Advanced analytics is the examination of data or content autonomously or semi-autonomously using sophisticated tools and techniques, usually beyond the scope of traditional business intelligence tools to discover deeper insights, generate recommendations and make predictions. Advanced analytics include techniques for data or text mining, pattern matching, machine learning, visualization, forecasting, sentiment analysis, semantic analysis, network, and cluster analysis, graphic analysis, multivariate statistics, complex event processing, and neural networks. Thoughtful use of advanced analytics can transform the efficacy and efficiency of the critical work performed by public sector agencies. It can streamline processes and improve outcomes to make the best use of limited resources. 

Where does the bias lie? 

Fair treatment is the core of the mission of public agencies. However, it is hard to preserve when decisions are based on algorithms designed on biased datasets. A bias might creep in because of training data, which includes biased human decisions, social inequities, or historical decisions. It can even stem from a flawed data sampling. The under-representation or over-representation of certain groups of people can cause such flaws. Unless modules are developed with extreme care, an amplification of bias and disparity related to socioeconomic status, race, and ethnicity can happen. 

How do you mitigate the risk of biases? 

  • Hold someone accountable – 

A leader of the unit can be held responsible for model risk management. The chief risk officer or CRO carried such a responsibility in financial and other regulated industries. In the case of federal agencies, the lack of robust enterprise risk management structures causes the chief information officer or chief data officer to hold power. Senior agency leaders must translate agency values and missions like equity and diversity into goals for AI risk management leaders. It requires both units to have some in-depth discussions. For instance, a goal to avoid recruitment gender bias can be ensured when the algorithm selects an equivalent number of men and women based on various job parameters.

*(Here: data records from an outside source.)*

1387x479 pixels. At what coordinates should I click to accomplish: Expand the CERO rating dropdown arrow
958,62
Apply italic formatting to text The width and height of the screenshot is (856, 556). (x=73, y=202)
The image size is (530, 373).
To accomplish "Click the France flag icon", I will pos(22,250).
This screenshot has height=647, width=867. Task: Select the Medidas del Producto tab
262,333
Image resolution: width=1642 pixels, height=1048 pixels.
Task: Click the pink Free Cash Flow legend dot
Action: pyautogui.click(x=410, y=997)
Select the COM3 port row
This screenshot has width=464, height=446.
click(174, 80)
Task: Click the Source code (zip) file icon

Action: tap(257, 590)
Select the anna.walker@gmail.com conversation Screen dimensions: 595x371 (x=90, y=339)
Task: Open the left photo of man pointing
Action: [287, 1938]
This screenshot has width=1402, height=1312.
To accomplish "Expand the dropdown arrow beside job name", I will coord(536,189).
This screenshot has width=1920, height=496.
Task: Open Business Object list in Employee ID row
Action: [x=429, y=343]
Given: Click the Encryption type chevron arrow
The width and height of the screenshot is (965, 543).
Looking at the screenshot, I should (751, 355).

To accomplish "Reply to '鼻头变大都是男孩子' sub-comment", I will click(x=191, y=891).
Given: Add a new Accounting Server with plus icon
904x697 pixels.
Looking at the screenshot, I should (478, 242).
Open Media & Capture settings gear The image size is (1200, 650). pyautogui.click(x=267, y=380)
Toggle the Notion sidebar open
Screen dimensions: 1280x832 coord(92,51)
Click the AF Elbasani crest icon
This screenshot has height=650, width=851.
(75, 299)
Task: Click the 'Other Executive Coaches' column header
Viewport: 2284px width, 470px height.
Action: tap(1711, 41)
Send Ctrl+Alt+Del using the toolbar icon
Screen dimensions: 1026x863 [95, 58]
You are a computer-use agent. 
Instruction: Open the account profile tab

  • Develop and communicate a clear set of standards – 

Every agency must establish a clear set of analytical standards and practices that are codified, adhered to, and widely communicated. This includes having clarity about a specific problem that the model addresses or a rigorous peer review process or any other empirical review of outcomes to detect some unintended bias. A good practice to help counter bias is to make sure of having diversity in analytics teams. Bias in training data can be easier to spot when someone with relevant life experience looks at it. 

  • Build a model-risk-management infrastructure –

The best principle to follow while building a model-risk-management infrastructure is to challenge models as they are being built and implemented continuously. An effective model governance program must include the following – 

  1. Clarify definitions and other model governance parameters for risk management. 
  2. Create and maintain an inventory of models across the agency. 
  3. Develop and maintain standard workflow and ensure best practices for bias reduction. 
  4. Assess the materiality of the model to establish the level of oversight required. Some models might require an audit. 
  • Create algorithm review panels – 

Many agencies use acquisition revenue boards to assess acquisitions over a certain threshold. Similarly, an algorithm review panel can be created to reduce the risk of AI and ML projects that carry high risks. The panel can include both technical and non-technical people having various roles to determine the model’s potential impact on equity. The collective decision of the model’s fairness and assurance of other stakeholders to view the actual outcome similarly can be the goal of such a review panel. For high stake applications, outside academic and industry experts can audit models for various biases. Such audits reveal hidden problems in the system, create transparency, and increase the trust of the public in the government. 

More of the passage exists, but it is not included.